BRIEF: Rewrite the material below with "dropdown" replaced by "menu" and everything else unchanged, leaving out the pictures.

LISTED RECORDS:
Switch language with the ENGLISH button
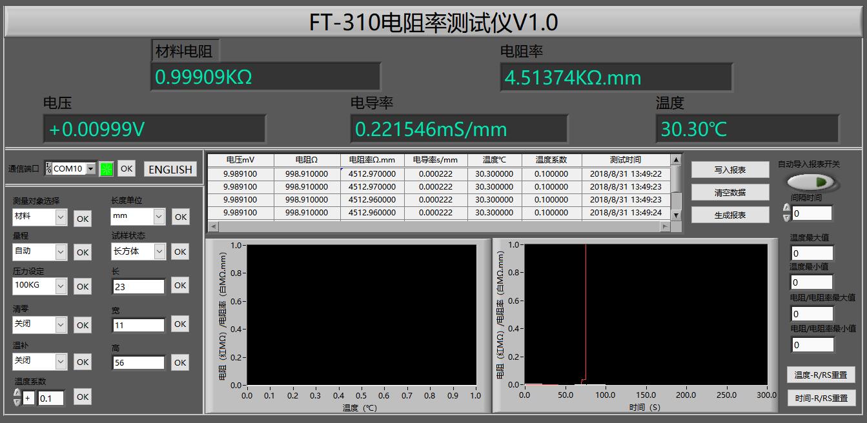The height and width of the screenshot is (423, 867). click(x=170, y=169)
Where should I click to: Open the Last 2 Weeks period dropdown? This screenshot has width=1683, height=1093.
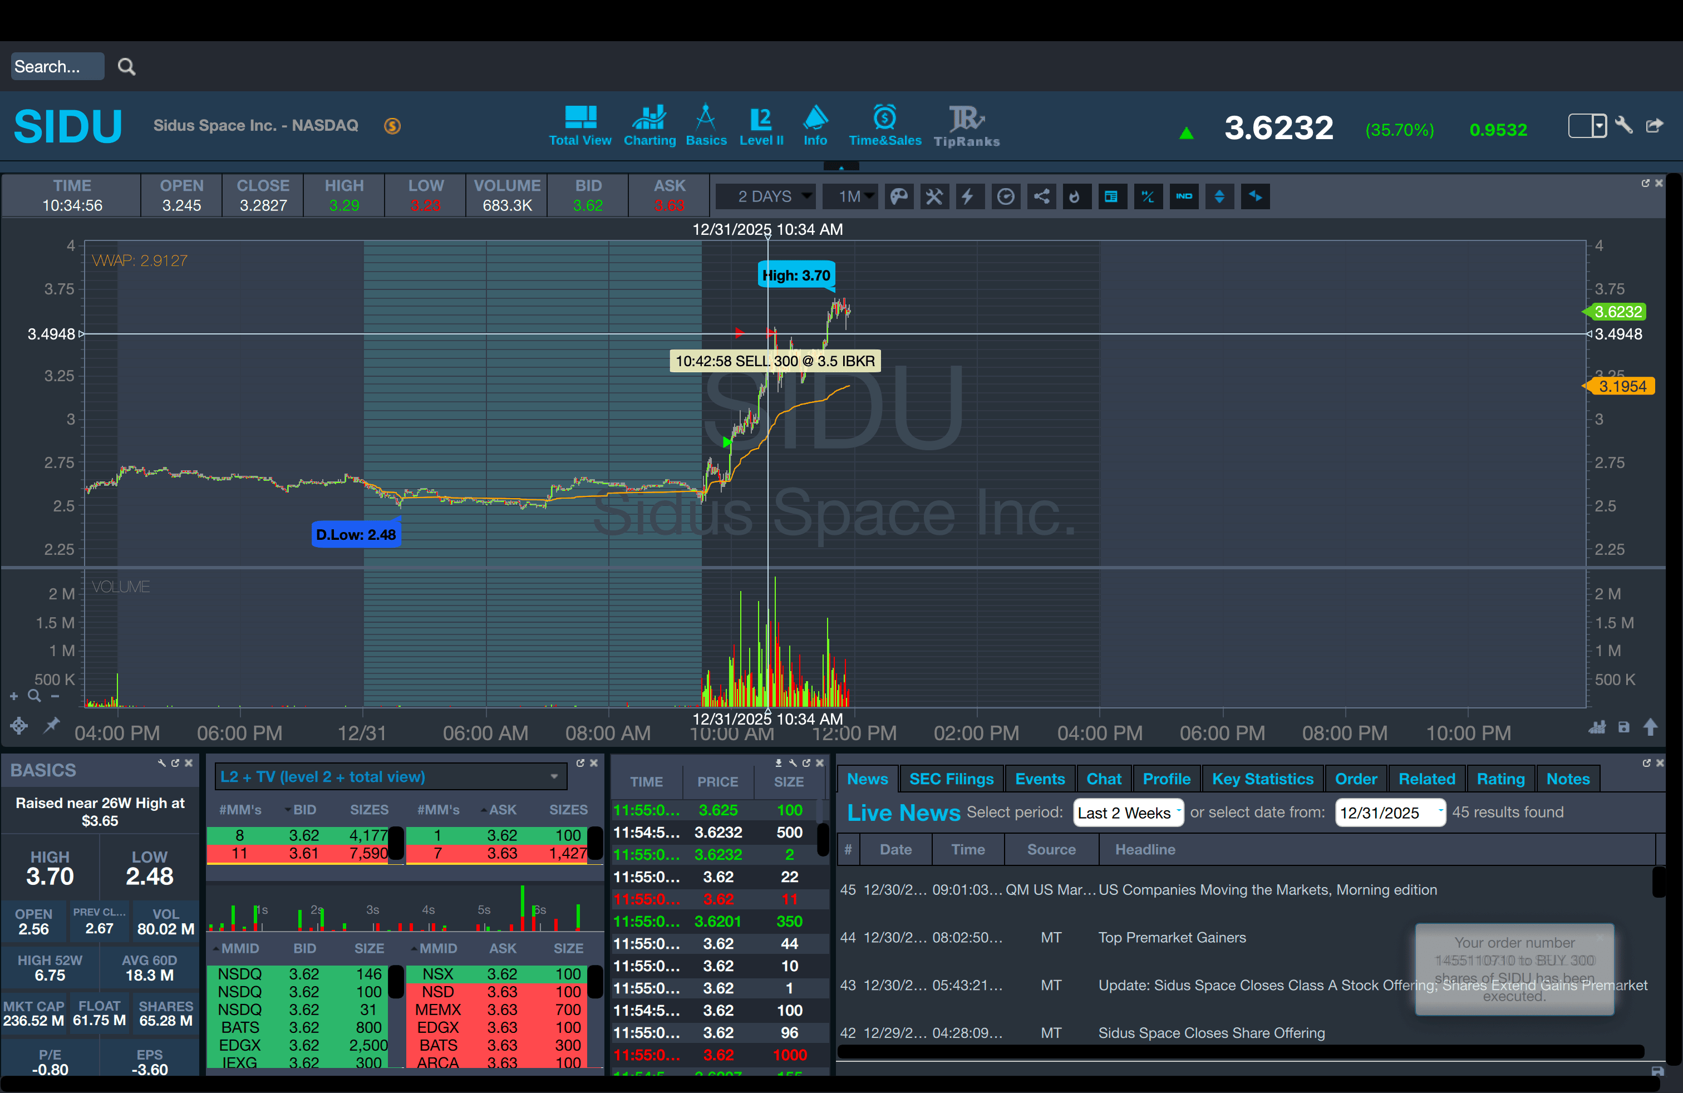pyautogui.click(x=1128, y=813)
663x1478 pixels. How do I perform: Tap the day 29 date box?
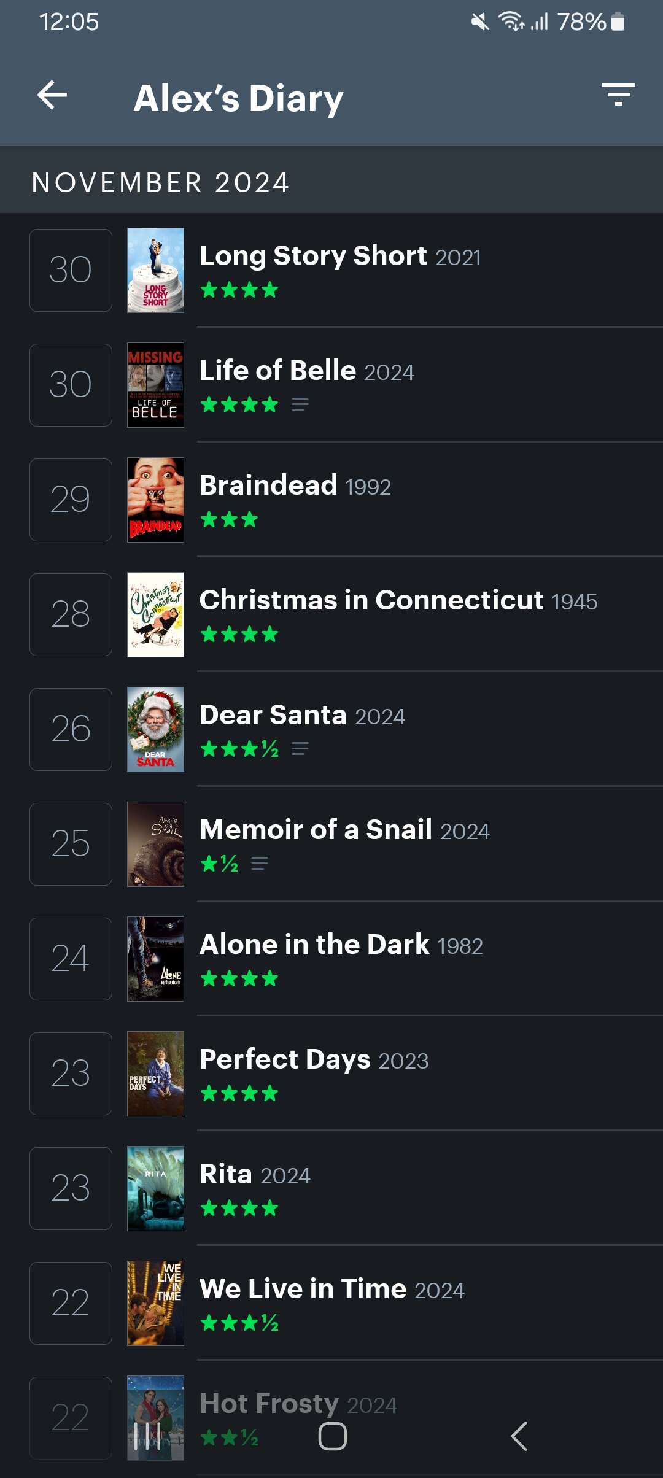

PROBLEM SOLUTION:
Switch language with the ENGLISH button
The height and width of the screenshot is (423, 867). click(x=170, y=169)
Where should I click to: Open the Last 2 Weeks period menu? This screenshot has width=1683, height=1093.
pyautogui.click(x=1128, y=813)
663x1478 pixels. How do I perform: Tap the day 29 date box?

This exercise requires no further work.